# WHAT THE EXERCISE ASKS
Please arrange the lines from the one containing "Given: Click the 8:47 p. m. timestamp" through the end of the entries as a JSON list of strings, one string per line, with blank lines left out.

(Entries for locating words and elements)
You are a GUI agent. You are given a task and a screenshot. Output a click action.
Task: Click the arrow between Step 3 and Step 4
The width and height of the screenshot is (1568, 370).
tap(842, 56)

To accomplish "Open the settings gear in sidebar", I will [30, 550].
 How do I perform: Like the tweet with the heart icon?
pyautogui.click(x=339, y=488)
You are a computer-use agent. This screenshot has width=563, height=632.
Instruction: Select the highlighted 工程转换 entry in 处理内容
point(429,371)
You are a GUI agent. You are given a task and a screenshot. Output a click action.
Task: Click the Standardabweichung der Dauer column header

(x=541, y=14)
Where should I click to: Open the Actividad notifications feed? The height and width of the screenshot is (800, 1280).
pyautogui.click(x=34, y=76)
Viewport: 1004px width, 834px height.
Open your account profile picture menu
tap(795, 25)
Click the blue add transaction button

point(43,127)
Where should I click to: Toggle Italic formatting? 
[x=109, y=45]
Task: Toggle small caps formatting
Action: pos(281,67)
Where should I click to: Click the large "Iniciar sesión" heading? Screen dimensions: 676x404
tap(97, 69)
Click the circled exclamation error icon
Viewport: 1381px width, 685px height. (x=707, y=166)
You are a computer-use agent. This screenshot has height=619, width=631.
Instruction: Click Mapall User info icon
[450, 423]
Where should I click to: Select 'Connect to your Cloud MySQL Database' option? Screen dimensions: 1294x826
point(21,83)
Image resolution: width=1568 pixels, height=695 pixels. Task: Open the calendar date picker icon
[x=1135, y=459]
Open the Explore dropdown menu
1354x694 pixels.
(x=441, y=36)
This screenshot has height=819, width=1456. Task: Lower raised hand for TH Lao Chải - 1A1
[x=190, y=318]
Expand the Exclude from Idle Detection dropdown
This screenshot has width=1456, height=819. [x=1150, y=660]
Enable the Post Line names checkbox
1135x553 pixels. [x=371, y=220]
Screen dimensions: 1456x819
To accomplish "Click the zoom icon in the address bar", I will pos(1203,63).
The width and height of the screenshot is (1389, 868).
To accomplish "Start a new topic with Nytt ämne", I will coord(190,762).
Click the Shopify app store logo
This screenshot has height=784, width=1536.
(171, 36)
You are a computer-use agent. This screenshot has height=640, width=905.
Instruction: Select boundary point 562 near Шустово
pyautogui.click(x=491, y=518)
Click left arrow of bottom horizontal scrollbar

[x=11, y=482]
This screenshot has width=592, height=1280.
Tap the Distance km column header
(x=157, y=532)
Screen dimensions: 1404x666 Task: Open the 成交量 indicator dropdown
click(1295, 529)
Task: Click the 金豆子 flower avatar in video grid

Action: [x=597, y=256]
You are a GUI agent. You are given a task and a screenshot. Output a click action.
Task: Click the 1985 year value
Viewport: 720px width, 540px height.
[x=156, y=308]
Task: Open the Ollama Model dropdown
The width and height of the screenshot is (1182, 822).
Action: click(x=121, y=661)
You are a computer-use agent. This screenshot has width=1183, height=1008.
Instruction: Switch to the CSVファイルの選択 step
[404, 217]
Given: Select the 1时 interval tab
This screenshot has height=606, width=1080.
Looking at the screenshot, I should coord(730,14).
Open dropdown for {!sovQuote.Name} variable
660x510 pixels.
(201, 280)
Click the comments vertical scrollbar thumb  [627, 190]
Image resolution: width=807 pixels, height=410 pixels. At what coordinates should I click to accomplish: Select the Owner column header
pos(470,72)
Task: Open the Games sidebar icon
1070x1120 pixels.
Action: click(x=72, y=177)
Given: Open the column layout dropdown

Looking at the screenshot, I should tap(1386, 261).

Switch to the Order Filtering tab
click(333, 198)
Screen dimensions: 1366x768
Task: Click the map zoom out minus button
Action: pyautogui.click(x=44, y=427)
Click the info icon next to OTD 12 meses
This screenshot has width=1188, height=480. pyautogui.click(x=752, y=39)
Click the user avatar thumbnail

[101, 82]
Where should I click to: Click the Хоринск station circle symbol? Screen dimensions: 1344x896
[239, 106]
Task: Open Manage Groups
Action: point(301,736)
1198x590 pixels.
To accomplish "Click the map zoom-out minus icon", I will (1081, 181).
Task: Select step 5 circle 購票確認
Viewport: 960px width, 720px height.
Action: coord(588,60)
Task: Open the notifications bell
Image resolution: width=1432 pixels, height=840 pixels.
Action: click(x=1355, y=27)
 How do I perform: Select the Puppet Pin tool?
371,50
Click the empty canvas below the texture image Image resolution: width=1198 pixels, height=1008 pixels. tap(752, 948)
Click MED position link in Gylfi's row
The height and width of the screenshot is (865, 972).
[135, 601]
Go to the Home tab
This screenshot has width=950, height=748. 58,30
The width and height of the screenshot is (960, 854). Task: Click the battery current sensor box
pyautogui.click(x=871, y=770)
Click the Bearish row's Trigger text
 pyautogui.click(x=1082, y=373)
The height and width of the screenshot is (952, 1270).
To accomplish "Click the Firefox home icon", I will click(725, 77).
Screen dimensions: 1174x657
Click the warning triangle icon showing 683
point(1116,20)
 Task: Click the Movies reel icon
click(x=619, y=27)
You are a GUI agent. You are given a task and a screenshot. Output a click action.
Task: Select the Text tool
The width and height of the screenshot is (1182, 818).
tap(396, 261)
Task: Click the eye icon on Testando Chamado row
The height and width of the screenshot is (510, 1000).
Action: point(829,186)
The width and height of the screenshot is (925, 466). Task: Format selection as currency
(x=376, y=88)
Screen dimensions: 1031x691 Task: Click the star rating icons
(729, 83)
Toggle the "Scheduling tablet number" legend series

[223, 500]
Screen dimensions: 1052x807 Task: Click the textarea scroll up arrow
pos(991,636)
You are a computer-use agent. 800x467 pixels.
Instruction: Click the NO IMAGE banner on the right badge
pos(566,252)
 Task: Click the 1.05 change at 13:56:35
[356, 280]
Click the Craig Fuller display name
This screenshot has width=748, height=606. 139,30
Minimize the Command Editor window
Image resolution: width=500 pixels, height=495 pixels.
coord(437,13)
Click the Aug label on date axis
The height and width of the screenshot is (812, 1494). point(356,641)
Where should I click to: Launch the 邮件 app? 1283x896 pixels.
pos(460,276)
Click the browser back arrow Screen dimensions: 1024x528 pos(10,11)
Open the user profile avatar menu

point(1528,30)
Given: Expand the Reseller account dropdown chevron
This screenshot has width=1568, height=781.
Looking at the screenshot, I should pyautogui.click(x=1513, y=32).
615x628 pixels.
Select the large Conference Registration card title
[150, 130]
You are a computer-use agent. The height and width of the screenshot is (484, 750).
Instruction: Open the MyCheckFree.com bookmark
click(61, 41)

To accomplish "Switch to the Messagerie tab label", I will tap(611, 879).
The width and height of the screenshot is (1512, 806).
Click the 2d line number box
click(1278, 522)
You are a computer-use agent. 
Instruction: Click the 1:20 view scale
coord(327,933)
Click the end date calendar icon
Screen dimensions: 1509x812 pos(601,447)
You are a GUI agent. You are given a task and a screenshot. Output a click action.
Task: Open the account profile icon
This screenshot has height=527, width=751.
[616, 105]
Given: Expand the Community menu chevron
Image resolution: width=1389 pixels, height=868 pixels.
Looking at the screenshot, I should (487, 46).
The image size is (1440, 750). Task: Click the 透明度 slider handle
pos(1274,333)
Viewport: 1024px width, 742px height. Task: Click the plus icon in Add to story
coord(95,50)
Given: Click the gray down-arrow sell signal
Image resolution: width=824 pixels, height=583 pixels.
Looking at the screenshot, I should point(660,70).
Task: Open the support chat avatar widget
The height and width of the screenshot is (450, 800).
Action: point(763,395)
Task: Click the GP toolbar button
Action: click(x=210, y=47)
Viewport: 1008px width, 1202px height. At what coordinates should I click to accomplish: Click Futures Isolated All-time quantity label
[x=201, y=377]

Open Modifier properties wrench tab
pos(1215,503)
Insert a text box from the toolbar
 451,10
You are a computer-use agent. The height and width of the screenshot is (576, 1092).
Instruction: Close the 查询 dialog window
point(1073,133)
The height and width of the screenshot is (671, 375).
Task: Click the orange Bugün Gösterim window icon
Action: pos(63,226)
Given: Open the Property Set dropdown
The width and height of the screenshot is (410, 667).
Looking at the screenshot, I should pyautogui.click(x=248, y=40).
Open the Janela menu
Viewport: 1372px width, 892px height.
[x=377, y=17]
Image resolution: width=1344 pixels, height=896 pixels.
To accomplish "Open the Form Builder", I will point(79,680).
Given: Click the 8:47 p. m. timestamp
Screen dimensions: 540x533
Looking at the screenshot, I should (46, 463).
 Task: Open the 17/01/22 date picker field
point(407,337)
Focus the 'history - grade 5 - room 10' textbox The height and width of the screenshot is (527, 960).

# SOLUTION
[
  "Given: Click the 8:47 p. m. timestamp",
  "Screen dimensions: 540x533",
  "Looking at the screenshot, I should (46, 463).",
  " Task: Open the 17/01/22 date picker field",
  "point(407,337)",
  "Focus the 'history - grade 5 - room 10' textbox The height and width of the screenshot is (527, 960)."
]